(Extracted data entries)
• • • • •

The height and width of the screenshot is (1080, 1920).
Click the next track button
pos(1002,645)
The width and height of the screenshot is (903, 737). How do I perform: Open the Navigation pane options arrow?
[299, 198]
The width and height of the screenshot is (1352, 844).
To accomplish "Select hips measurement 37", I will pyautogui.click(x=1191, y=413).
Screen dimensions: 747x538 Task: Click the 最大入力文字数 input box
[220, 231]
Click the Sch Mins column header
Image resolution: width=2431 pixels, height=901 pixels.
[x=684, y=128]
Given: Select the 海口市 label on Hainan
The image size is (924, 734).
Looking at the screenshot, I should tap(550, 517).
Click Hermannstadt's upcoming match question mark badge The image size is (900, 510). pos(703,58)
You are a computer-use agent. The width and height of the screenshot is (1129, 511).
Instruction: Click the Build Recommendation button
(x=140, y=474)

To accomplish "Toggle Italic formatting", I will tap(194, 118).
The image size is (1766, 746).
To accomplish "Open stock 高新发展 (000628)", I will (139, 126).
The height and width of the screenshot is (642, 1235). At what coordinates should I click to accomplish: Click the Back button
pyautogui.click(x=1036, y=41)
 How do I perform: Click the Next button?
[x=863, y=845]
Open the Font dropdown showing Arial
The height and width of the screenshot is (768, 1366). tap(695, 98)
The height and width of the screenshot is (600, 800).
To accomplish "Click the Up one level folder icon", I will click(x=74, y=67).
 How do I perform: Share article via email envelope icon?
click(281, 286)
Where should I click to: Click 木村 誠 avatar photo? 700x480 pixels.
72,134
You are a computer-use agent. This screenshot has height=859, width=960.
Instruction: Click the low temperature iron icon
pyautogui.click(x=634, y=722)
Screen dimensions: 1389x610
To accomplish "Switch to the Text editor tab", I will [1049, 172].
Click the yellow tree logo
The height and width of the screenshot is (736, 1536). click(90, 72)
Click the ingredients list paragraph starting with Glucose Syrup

• • • • •

> _What is required_:
Display each line of the listing above that contains the string "pyautogui". Case matters.

> _Completed task_:
To accomplish "Select hips measurement 37", I will pyautogui.click(x=1191, y=413).
pyautogui.click(x=1036, y=41)
pyautogui.click(x=634, y=722)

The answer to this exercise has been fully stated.